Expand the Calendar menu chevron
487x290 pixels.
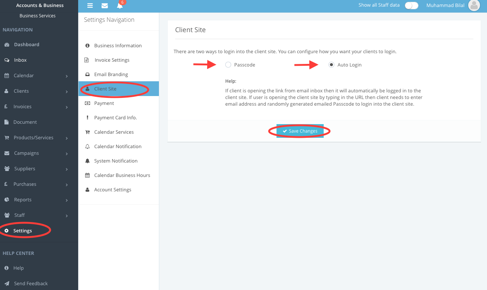point(67,76)
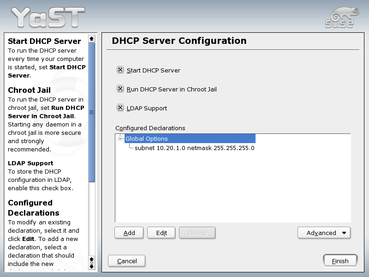
Task: Toggle the Start DHCP Server checkbox
Action: tap(120, 70)
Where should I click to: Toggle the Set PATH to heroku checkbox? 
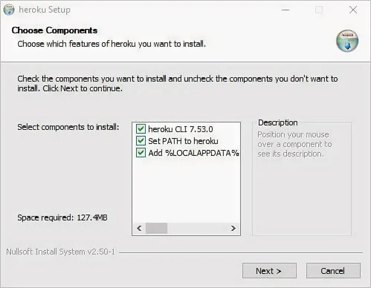pos(141,141)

---

### Aim of the exercise
Your reply should hold exactly the lines from the line containing "487x290 pixels." through the final line of the listing, and none of the pictures.

### Expected output
487x290 pixels.
point(67,76)
Task: Toggle the Start DHCP Server checkbox
Action: tap(120, 70)
Where should I click to: Toggle the Set PATH to heroku checkbox? 
pos(141,141)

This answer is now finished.